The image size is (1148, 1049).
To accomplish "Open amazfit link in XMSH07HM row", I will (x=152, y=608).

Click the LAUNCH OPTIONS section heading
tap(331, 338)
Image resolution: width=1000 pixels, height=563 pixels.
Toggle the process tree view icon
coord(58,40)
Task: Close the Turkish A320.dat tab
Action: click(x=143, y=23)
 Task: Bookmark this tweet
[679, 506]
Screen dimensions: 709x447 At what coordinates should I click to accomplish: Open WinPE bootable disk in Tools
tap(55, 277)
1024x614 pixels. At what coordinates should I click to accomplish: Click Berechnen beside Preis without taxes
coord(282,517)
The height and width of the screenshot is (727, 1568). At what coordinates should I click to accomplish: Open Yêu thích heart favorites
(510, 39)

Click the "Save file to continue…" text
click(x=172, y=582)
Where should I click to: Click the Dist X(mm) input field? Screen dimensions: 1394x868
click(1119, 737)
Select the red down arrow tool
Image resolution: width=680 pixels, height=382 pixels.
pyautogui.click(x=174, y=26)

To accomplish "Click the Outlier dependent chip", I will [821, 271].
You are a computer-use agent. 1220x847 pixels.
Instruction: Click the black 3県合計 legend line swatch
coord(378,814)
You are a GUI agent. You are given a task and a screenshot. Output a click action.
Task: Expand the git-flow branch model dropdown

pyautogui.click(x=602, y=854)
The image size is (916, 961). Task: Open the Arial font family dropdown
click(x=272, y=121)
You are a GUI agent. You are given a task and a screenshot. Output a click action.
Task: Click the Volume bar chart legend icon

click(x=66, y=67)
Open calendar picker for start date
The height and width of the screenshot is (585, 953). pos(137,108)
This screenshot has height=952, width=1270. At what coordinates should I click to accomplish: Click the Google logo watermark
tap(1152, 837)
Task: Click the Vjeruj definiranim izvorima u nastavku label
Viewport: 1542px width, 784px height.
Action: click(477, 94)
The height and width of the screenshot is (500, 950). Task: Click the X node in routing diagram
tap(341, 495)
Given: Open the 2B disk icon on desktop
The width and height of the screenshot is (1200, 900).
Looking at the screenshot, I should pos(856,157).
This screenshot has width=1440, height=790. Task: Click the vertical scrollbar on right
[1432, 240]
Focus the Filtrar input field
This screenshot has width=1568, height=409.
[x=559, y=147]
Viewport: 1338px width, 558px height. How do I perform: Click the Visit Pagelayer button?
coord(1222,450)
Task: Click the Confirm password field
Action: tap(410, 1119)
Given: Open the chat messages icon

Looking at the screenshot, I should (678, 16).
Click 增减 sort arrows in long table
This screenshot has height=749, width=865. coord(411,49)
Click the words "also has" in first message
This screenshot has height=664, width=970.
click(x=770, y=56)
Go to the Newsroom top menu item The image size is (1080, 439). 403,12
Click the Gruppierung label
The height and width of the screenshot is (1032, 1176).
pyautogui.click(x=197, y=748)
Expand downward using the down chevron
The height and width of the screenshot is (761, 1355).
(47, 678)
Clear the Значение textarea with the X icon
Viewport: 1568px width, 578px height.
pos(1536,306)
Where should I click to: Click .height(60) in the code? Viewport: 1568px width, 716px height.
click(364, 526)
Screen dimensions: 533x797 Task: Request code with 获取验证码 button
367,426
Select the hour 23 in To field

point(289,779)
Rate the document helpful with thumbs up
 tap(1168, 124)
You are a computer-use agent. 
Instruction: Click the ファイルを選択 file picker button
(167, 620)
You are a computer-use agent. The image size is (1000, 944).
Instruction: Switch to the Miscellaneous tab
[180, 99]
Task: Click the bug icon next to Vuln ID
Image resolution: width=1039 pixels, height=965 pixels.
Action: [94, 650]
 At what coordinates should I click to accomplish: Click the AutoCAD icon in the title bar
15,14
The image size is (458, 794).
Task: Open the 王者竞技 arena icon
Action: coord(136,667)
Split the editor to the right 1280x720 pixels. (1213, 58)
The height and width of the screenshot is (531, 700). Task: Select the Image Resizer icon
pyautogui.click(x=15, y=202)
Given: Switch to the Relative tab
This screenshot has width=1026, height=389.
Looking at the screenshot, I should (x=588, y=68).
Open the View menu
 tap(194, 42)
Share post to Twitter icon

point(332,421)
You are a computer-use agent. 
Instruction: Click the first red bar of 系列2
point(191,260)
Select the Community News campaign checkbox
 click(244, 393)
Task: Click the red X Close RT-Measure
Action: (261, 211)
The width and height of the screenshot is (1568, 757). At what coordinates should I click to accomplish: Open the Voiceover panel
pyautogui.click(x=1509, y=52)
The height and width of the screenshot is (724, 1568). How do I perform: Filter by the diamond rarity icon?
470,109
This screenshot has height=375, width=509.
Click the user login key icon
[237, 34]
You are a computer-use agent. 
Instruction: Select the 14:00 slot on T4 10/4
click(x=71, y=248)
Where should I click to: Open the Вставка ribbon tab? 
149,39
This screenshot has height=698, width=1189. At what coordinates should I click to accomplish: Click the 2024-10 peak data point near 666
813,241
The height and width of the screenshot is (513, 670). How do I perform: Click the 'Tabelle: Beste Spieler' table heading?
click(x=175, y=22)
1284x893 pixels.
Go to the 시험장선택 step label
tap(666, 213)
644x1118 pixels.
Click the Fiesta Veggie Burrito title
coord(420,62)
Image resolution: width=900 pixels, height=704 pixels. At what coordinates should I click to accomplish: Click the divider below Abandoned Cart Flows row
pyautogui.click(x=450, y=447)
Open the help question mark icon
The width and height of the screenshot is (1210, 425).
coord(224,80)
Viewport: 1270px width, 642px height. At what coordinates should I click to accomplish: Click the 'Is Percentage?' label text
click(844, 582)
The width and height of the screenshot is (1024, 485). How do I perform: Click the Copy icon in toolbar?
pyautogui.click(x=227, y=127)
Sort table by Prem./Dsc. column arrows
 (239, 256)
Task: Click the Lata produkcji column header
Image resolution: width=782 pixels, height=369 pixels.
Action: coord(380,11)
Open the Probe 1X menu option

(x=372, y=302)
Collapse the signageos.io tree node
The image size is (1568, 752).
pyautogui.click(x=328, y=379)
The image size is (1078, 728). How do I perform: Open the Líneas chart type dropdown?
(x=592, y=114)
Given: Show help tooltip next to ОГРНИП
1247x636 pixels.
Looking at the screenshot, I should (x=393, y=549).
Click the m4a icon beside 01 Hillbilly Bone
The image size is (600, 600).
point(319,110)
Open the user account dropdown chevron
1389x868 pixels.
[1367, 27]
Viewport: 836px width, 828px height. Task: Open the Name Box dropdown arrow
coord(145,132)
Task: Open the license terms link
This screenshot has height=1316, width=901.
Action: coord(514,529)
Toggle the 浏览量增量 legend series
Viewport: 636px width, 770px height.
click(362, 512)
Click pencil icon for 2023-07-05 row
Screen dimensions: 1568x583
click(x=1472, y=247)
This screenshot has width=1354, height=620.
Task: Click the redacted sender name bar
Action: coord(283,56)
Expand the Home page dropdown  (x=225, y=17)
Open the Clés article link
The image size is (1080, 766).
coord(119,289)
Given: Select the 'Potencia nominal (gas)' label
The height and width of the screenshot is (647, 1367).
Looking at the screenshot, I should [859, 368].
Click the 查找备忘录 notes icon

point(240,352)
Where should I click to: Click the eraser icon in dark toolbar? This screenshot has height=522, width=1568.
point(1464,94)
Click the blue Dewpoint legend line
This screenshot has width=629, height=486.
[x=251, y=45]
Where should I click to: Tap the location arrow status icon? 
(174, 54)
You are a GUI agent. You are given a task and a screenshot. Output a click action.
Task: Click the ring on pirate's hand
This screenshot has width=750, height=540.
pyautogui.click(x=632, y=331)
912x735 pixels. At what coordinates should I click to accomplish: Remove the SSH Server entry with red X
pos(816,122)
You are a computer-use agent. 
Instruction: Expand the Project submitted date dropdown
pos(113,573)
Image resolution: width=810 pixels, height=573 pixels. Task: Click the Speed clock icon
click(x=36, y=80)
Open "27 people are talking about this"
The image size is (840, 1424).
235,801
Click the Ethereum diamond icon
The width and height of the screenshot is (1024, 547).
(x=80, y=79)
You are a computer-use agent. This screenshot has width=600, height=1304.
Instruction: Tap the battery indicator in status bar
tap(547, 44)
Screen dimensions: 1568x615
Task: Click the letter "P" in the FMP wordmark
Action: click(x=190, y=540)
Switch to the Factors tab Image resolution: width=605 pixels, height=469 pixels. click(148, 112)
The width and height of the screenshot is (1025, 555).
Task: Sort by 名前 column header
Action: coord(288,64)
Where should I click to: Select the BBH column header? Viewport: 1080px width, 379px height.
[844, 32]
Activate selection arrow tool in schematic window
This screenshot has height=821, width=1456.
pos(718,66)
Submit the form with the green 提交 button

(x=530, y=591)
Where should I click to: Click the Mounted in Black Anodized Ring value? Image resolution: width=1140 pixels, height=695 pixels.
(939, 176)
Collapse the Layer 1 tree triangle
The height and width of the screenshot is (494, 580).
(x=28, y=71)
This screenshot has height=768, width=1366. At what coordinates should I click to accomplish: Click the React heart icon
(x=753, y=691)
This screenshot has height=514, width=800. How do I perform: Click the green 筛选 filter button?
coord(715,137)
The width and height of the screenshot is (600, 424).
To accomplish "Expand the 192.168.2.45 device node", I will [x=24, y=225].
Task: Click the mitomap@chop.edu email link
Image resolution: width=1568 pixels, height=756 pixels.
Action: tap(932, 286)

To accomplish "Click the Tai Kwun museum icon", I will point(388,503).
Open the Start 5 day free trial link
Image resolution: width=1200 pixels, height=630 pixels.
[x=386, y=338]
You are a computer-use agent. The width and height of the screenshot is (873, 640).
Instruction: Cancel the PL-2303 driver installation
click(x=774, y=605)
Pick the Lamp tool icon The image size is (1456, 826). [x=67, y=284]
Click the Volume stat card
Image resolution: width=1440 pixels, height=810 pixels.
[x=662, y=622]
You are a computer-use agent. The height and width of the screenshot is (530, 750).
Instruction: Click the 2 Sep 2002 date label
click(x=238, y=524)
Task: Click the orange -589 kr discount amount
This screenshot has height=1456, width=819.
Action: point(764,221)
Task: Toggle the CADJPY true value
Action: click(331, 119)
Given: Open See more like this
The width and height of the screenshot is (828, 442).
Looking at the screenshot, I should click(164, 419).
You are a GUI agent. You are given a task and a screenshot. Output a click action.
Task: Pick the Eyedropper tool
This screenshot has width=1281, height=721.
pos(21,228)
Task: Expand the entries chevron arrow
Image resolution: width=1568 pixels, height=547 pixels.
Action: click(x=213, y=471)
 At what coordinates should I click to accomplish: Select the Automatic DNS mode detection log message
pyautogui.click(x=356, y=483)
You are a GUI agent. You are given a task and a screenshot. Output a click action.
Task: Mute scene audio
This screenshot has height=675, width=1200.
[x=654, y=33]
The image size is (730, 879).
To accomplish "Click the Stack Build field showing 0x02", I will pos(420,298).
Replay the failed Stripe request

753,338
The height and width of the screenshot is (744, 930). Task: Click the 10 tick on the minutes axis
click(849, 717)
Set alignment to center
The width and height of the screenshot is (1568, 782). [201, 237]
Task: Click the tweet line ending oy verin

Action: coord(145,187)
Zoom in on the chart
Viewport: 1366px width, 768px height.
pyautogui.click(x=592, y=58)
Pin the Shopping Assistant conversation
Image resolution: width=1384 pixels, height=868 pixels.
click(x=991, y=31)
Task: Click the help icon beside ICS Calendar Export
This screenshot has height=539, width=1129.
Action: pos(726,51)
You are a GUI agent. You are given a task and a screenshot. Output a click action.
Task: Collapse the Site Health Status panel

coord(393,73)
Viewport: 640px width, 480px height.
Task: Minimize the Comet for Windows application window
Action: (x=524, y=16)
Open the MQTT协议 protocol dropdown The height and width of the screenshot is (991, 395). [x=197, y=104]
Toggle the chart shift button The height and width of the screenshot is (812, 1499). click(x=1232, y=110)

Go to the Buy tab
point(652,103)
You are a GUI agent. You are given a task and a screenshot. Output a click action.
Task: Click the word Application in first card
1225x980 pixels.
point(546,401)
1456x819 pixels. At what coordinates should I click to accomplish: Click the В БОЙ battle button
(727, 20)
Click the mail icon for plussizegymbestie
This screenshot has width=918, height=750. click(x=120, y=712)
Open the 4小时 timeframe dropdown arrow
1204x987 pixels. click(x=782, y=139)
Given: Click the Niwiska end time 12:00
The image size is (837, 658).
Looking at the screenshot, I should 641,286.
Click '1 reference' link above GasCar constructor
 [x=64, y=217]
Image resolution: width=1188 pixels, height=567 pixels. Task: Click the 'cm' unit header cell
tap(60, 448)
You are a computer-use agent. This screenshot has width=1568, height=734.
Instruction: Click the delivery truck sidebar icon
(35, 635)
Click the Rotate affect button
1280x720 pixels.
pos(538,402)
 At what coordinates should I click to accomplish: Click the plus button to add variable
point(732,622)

☆ ☆ ☆ ☆

> [PROBLEM DESCRIPTION]: Print exactly the lines above from the one with "the title bar" to the one with "Given: Switch to the Relative tab", including both.

> [TASK ANSWER]:
 At what coordinates should I click to accomplish: Click the AutoCAD icon in the title bar
15,14
The image size is (458, 794).
Task: Open the 王者竞技 arena icon
Action: coord(136,667)
Split the editor to the right 1280x720 pixels. (1213, 58)
The height and width of the screenshot is (531, 700). Task: Select the Image Resizer icon
pyautogui.click(x=15, y=202)
Given: Switch to the Relative tab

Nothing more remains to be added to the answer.